Chemokines and receptors in HIV encephalitis : AIDS (original) (raw)

ARTICLES

Sanders, Virginia J.1,2; Pittman, Christopher A.1; White, Michael G.1; Wang, Guoji1; Wiley, Clayton A.1; Achim, Cristian L.1

1Department of Pathology, Division of Neuropathology, University of Pittsburgh School of Medicine, Pittsburgh, Pennsylvania, USA.

2Requests for reprints to: Dr Virginia Sanders, PUH A515 Division of Neuropathology, University of Pittsburgh School of Medicine, 200 Lothrop Street, Pittsburgh, PA 15213, USA.

Sponsorship: Supported by NIH grants T32 A1–07487–3 (to V.J.S.), MH46790, and MH55810.

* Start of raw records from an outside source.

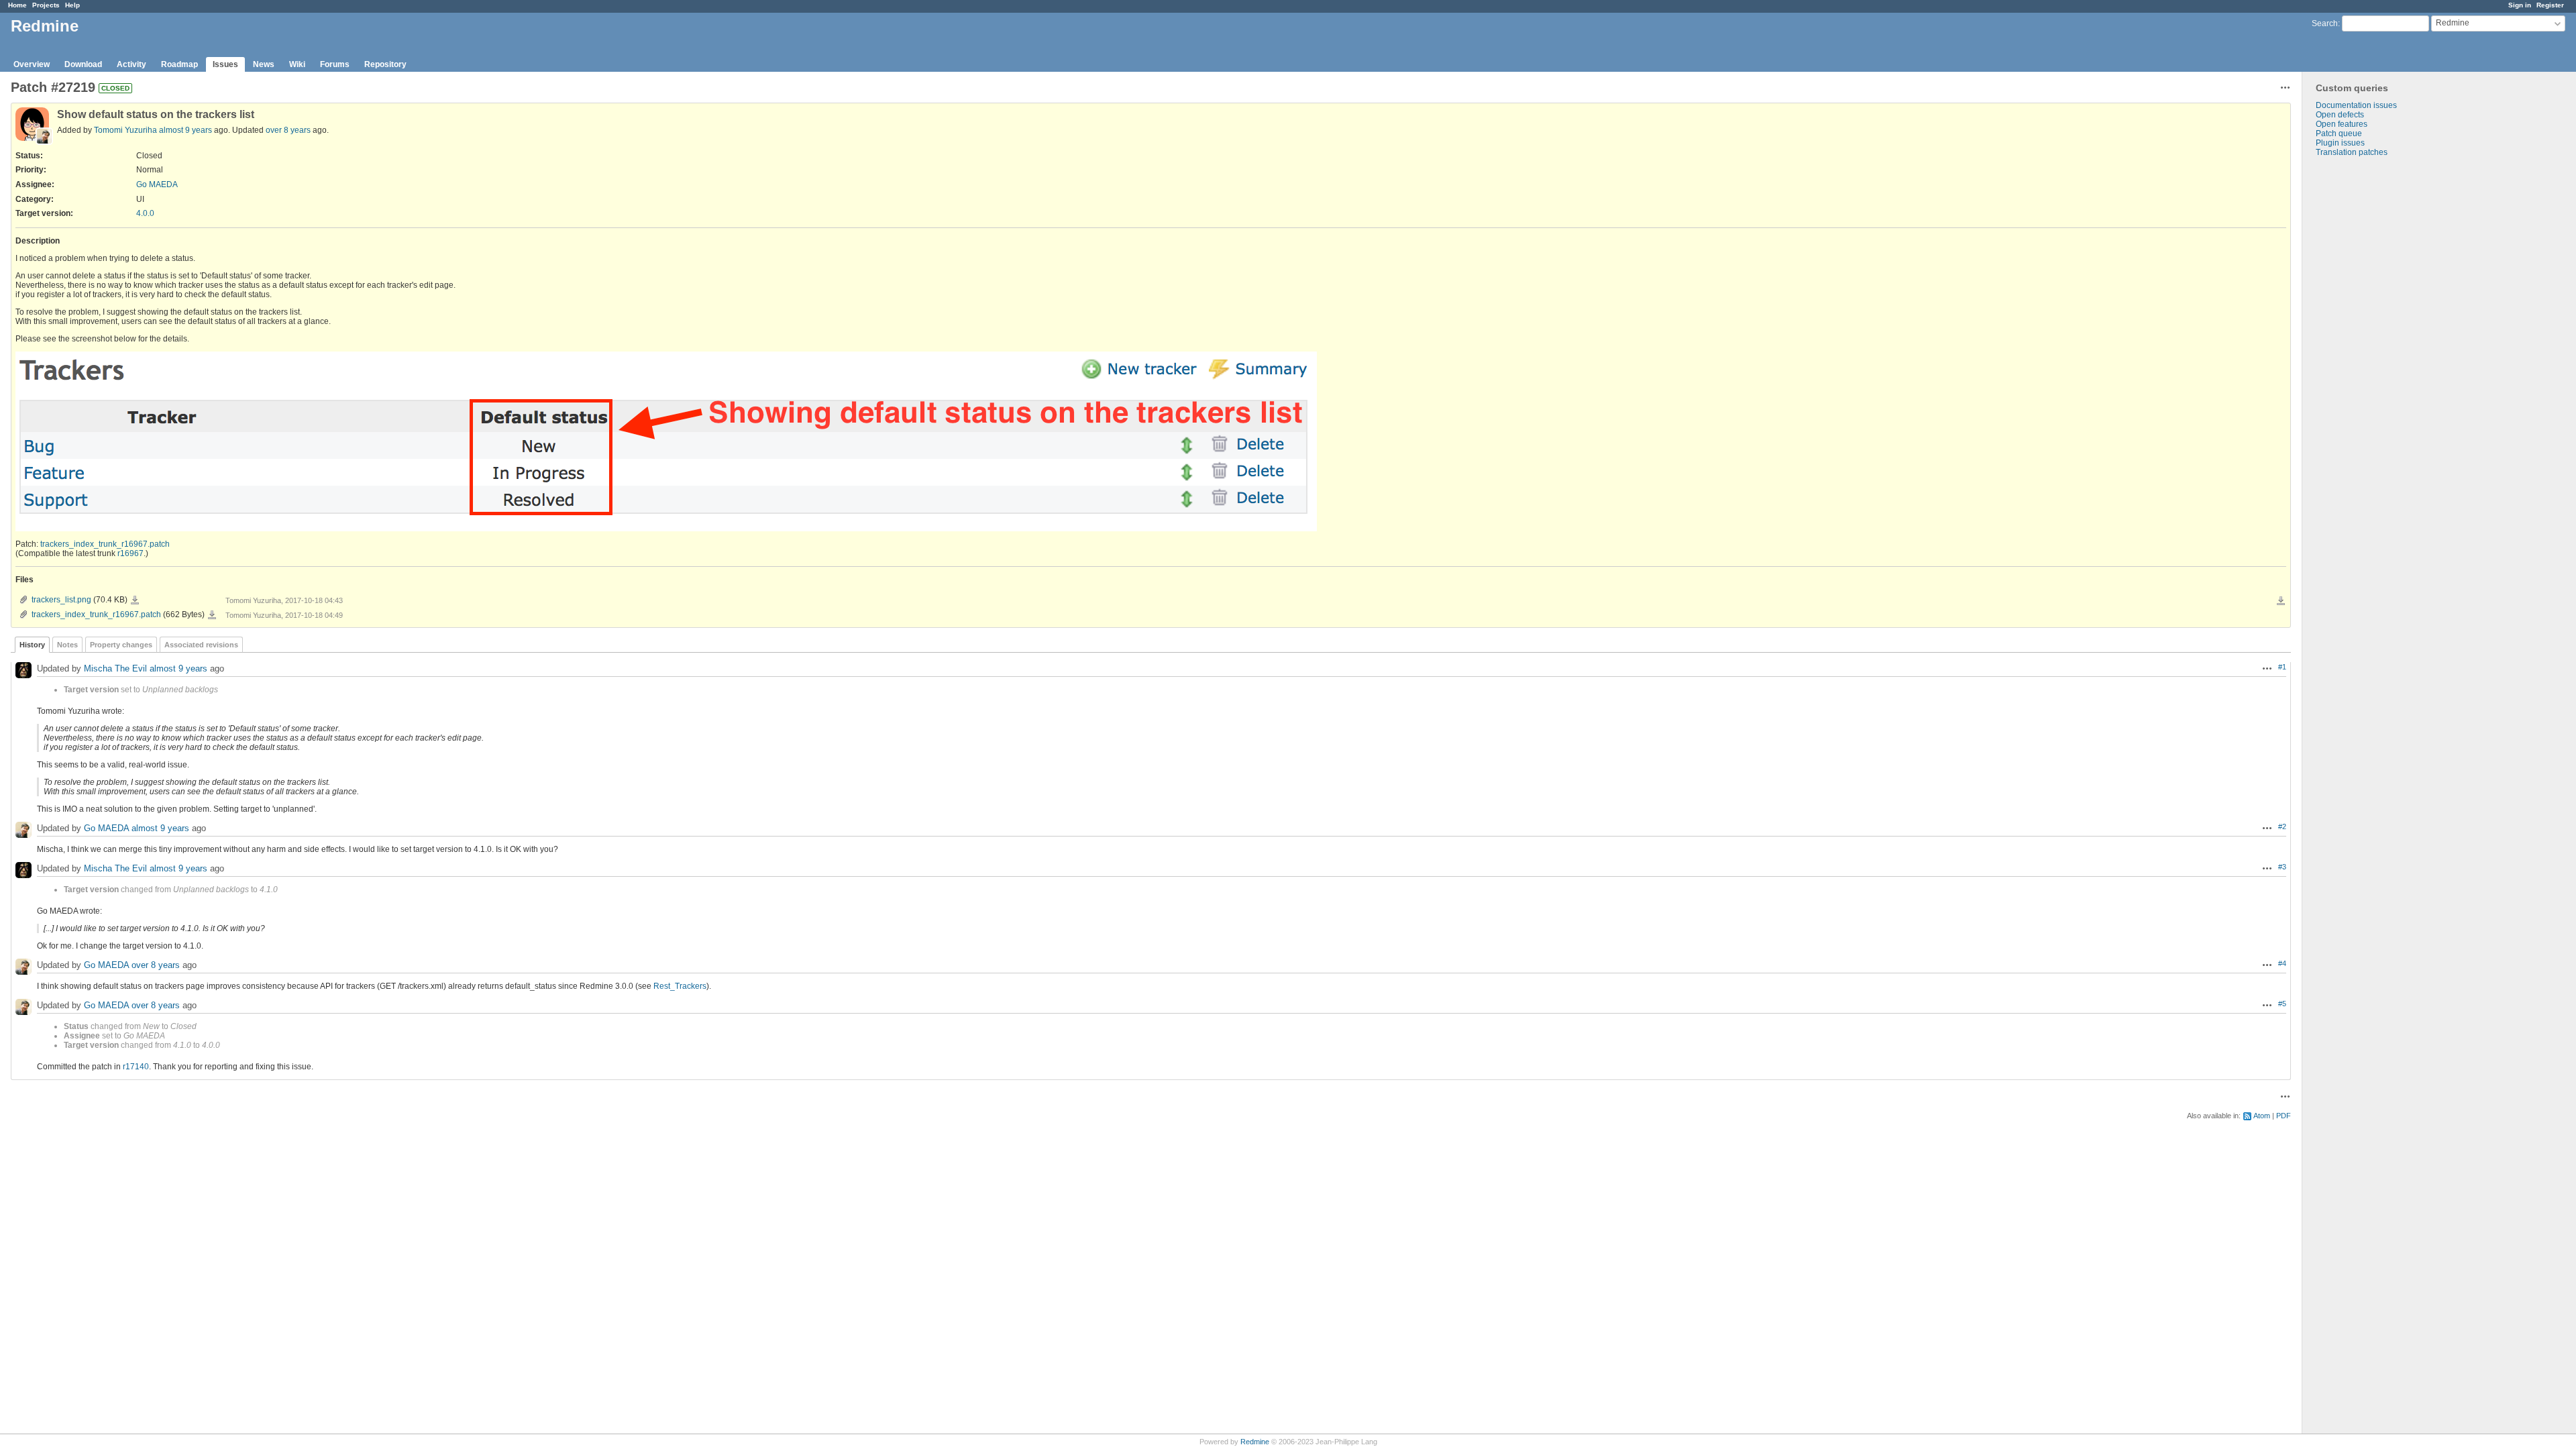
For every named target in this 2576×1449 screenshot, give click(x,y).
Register (2550, 5)
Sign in (2519, 5)
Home (17, 5)
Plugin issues (2340, 143)
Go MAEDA (157, 184)
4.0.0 (145, 213)
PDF (2283, 1116)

Date of receipt: 22 December 1997; revised: 12 February 1998; accepted: 18 February 1998.

Abstract

Background:

Chemokines are involved in the migration of leukocytes and have been implicated in several inflammatory diseases of the central nervous system. Some of their receptors have been proposed to mediate HIV infection.

Objective:

To determine changes in chemokine and receptor expression in HIV encephalitis, and to determine whether upregulation leads to recruitment of infected monocytes across the blood-brain barrier and participates in HIV neuropathology.

Methods:

Immunocytochemistry and double-label immunofluorescent laser confocal microscopy was performed with antibodies to chemokines and their receptors on brain tissues from patients who died with or without HIV encephalitis. In vivo distribution was compared with in vitro cultures of human neuroglial cells.

Results:

The β-chemokines monocyte chemotactic protein-1, macrophage inflammatory protein-1α, and RANTES were detected on brain macrophages. Their presence was associated with the histopathological signs of HIV encephalitis. The α-chemokines IP-10 (10 kDa inflammatory protein) and interleukin-8 were expressed by astrocytes in all tissues, including controls. Presence of the CXC-chemokine receptor (CXCR)-4 was seen on brain macrophages/microglia, neurons, and astrocytes. CC-Chemokine receptor (CCR)-5 was detected only on macrophages/microglia. CCR-3 and CCR-1 were expressed by macrophages and endothelial cells. In vitro studies examining the presence of CCR-3, CCR-5, and CXCR-4 on human brain cell cultures demonstrated abundant neuronal and microglial expression.